Collected data
┌──

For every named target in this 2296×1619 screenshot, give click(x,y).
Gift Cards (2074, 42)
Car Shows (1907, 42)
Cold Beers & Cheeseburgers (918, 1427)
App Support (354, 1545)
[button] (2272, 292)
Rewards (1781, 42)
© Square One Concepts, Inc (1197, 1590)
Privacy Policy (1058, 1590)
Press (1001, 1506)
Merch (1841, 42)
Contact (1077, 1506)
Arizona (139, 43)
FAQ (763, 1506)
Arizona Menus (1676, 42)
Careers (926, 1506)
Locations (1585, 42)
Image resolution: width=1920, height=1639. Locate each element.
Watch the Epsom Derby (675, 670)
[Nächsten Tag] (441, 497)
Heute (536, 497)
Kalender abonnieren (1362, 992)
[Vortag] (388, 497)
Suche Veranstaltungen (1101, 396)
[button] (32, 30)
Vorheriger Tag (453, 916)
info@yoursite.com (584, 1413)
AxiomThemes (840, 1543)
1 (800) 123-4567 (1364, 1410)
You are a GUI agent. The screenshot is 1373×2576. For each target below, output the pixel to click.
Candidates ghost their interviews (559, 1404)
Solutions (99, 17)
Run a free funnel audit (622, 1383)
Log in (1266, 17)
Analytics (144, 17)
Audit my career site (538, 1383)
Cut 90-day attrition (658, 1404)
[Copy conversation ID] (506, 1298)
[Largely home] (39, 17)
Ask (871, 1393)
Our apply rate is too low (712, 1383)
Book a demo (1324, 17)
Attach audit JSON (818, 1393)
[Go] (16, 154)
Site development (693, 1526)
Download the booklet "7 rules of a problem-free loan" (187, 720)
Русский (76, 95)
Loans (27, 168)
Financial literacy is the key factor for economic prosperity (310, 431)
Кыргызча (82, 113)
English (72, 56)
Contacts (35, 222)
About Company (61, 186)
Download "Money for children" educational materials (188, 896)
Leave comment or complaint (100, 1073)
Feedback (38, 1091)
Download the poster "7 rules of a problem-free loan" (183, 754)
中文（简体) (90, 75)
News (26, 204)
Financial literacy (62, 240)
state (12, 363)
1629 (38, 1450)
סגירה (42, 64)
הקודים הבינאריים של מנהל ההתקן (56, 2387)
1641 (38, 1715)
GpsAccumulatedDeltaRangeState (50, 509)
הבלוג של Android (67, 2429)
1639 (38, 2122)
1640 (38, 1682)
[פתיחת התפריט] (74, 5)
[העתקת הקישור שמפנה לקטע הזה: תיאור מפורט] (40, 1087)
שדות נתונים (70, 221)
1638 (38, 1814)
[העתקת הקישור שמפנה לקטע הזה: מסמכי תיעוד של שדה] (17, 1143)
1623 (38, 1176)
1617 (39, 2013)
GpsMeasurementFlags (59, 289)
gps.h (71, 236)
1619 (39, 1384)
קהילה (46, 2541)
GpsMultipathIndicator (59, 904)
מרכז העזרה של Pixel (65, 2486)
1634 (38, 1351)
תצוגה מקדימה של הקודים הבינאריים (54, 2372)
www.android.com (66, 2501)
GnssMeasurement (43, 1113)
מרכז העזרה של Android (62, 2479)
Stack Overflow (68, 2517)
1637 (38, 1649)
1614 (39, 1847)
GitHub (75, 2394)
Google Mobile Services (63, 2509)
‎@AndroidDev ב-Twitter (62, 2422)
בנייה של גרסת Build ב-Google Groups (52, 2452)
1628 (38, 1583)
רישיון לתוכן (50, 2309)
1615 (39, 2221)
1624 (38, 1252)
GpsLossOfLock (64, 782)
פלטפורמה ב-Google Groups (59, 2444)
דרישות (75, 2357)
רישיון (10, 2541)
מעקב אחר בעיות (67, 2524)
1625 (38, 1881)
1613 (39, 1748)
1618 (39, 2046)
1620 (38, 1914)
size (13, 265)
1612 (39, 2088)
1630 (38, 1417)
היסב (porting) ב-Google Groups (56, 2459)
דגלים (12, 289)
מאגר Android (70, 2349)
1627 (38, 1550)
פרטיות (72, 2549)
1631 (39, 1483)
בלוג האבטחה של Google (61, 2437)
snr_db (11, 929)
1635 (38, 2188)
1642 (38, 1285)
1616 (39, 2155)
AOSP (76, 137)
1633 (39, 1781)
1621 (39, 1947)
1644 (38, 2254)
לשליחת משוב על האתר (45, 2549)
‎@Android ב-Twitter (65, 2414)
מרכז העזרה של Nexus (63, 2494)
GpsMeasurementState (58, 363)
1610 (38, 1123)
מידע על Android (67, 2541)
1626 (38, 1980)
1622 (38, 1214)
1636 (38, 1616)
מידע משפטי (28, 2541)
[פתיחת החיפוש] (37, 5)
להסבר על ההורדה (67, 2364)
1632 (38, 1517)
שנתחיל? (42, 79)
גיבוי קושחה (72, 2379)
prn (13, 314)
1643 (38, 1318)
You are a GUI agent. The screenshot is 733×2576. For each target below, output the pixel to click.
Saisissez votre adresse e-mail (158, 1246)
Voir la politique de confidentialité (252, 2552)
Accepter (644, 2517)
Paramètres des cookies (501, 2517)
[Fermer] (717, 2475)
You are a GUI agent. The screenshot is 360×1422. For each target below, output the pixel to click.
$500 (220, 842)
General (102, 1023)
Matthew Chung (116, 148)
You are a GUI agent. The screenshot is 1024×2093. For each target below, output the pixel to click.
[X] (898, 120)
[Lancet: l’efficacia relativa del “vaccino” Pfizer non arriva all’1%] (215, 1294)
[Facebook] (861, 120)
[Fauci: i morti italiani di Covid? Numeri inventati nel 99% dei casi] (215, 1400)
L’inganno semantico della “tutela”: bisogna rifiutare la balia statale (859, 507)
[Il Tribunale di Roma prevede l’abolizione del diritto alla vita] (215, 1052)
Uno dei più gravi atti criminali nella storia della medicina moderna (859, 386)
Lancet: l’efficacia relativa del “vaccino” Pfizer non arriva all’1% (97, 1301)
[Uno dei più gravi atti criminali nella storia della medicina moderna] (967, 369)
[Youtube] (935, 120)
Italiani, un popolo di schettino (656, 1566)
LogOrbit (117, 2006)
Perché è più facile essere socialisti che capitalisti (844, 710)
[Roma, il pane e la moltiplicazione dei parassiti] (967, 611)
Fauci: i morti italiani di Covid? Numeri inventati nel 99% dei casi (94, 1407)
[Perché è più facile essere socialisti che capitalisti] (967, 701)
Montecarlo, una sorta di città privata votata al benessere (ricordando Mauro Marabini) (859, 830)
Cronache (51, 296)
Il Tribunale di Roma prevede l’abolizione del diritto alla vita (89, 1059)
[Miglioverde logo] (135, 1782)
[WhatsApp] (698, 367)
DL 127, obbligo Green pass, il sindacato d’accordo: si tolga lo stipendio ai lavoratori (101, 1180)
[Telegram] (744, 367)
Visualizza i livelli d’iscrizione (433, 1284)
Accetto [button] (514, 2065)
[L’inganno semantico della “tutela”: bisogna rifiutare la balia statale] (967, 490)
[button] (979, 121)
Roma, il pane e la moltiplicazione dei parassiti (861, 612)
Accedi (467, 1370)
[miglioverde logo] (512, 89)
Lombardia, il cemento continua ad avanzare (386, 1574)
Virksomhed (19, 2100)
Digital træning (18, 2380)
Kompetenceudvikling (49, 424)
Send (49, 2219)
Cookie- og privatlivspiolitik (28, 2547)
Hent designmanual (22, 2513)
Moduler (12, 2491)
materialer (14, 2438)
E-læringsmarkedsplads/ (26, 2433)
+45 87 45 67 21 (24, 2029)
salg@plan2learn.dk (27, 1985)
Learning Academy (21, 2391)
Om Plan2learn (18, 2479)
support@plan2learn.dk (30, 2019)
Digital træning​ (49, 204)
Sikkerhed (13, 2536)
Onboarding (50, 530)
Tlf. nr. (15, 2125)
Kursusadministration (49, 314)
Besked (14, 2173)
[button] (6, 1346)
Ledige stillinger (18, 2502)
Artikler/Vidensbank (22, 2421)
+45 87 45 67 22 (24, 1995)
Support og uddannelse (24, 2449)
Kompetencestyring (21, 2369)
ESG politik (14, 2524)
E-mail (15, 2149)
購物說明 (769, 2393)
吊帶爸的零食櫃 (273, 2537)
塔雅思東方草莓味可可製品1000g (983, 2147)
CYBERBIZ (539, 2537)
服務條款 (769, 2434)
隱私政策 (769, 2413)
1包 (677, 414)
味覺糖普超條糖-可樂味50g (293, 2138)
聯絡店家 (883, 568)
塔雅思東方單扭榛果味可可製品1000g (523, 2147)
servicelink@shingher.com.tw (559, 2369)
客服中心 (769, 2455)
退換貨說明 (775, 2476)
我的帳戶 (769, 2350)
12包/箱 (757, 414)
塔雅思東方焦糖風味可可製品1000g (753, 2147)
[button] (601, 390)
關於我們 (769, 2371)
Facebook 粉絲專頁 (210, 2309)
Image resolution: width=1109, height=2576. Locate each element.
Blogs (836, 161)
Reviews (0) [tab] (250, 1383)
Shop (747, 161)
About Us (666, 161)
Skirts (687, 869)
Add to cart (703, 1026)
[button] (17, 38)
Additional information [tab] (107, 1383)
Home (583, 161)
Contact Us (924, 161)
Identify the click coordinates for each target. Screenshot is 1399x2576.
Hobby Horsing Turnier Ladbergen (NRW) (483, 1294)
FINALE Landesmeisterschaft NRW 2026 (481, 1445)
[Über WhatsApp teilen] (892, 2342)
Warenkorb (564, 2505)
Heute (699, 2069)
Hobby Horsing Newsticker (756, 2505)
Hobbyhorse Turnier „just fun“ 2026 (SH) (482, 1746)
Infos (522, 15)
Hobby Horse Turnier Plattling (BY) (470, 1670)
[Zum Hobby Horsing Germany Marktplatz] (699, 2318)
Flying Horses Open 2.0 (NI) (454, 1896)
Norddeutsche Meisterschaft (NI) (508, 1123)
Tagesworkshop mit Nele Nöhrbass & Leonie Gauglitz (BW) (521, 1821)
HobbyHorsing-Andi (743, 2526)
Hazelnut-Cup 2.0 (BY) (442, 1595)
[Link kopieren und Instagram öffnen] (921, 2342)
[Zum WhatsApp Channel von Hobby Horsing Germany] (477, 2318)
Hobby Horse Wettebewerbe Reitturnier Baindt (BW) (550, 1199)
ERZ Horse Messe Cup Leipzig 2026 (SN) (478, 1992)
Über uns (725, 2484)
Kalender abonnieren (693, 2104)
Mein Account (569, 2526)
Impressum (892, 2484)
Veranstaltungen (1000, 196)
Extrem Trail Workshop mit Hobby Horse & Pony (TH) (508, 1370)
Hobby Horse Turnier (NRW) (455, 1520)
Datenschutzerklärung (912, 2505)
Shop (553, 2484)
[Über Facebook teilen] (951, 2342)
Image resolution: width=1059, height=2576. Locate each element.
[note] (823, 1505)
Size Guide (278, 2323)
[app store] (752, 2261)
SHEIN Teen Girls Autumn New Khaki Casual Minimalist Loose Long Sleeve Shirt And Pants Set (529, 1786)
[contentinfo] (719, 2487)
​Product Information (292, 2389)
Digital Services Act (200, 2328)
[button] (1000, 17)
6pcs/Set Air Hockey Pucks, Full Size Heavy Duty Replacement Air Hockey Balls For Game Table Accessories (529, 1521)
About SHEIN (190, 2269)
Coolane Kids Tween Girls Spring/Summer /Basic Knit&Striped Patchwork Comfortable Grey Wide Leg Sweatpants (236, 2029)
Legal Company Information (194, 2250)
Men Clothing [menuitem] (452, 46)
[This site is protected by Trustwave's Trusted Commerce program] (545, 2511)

└──

**Task details**
Among the entries above, how many lines hold the string "balia"? Answer with the bare number.

**Answer to the problem**
2